> [Exercise directions]: Rescale the lines from the one containing "Screen dimensions: 770x492" through the last line, and give them all again, requests included. Multiply every coordinate in the answers by 1.75 and round it to a whole number, rounding halves up; leave the pictures out.
-- Start of Data listing --
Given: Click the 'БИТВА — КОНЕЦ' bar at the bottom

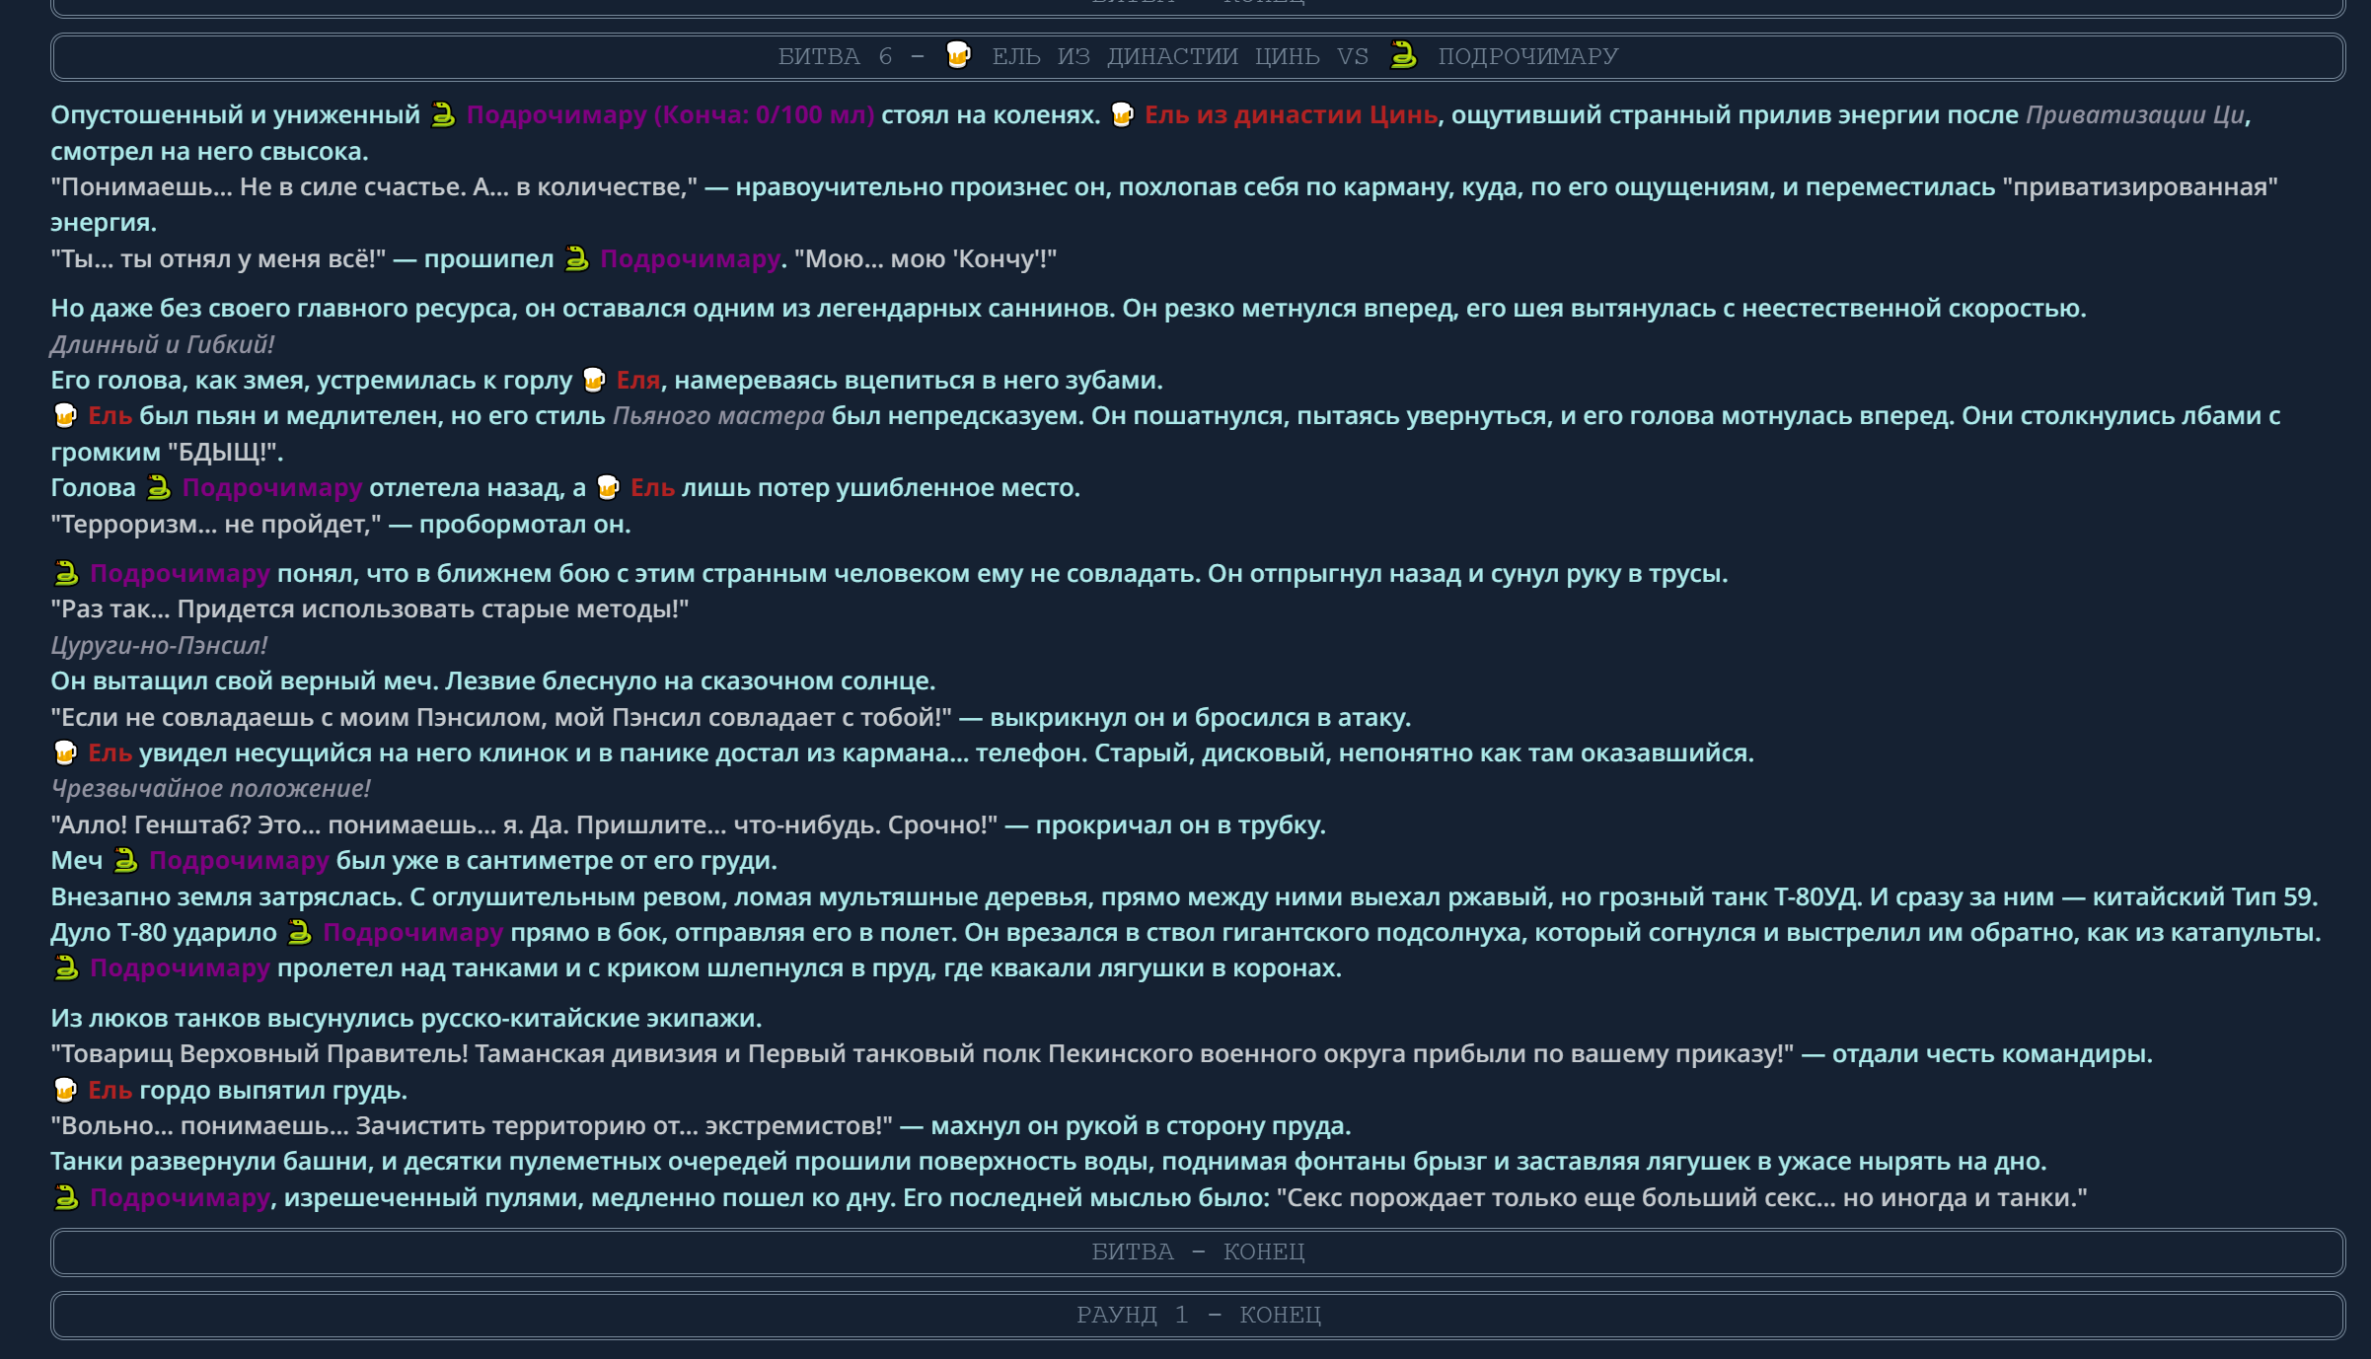Looking at the screenshot, I should coord(1197,1252).
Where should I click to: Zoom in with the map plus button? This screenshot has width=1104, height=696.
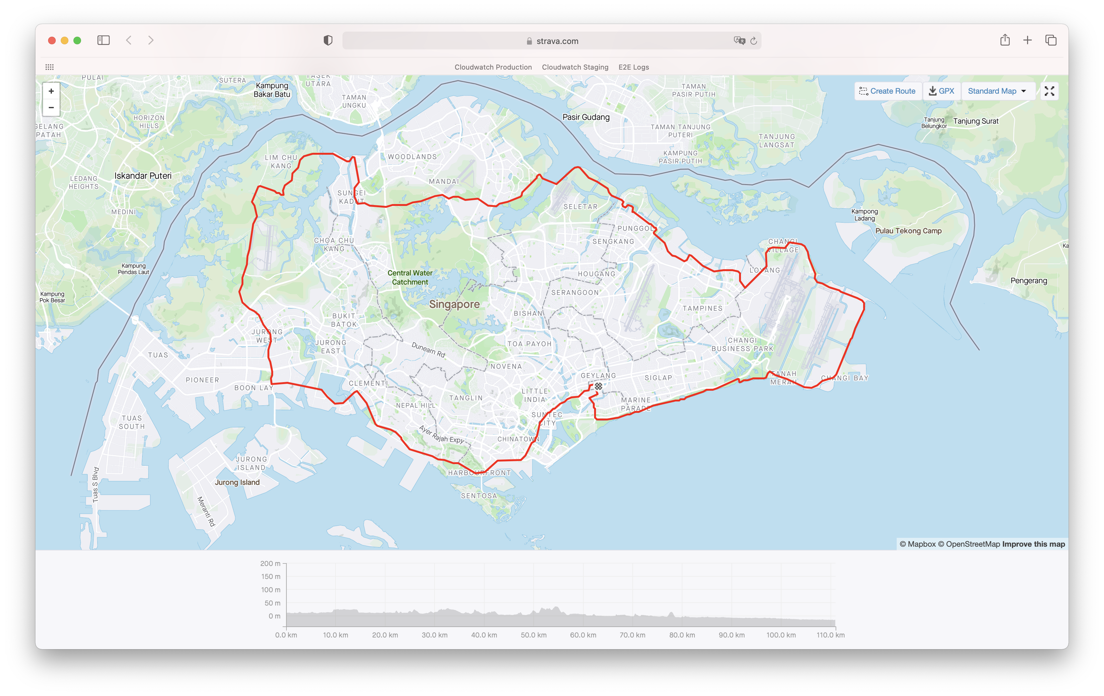51,91
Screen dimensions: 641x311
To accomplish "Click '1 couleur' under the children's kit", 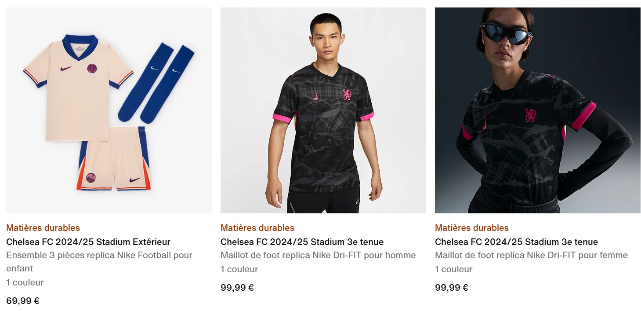I will [25, 282].
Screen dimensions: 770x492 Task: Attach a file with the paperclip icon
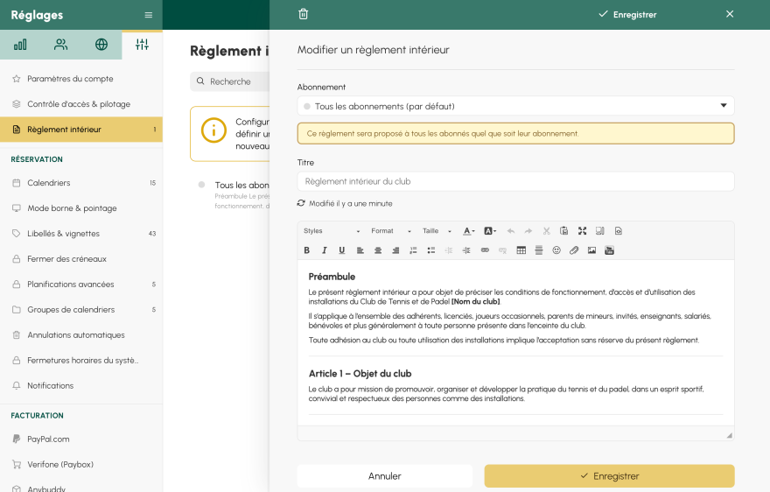(x=574, y=250)
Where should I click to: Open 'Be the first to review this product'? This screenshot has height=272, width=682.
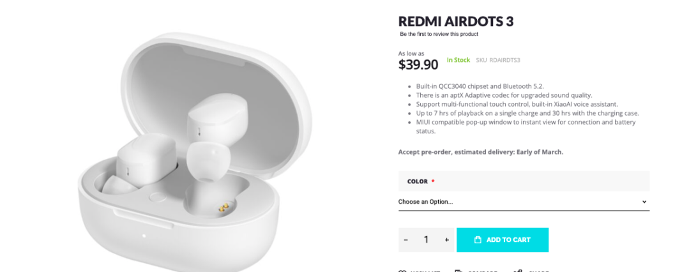coord(439,34)

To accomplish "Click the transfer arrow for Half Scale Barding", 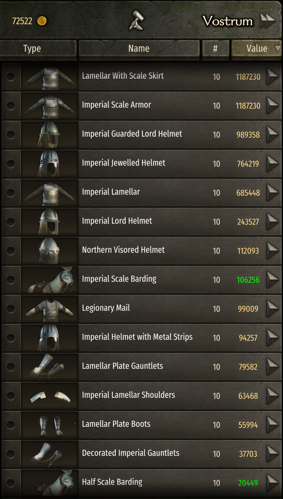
-- End of Data listing --
> [Response to this exercise]:
Screen dimensions: 770x492 Task: Attach a file with the paperclip icon
(x=1005, y=438)
Where should I click to: Open 'Be the first to review this product'? This screenshot has height=272, width=682.
coord(768,60)

To accomplish "Click the transfer arrow for Half Scale Barding", 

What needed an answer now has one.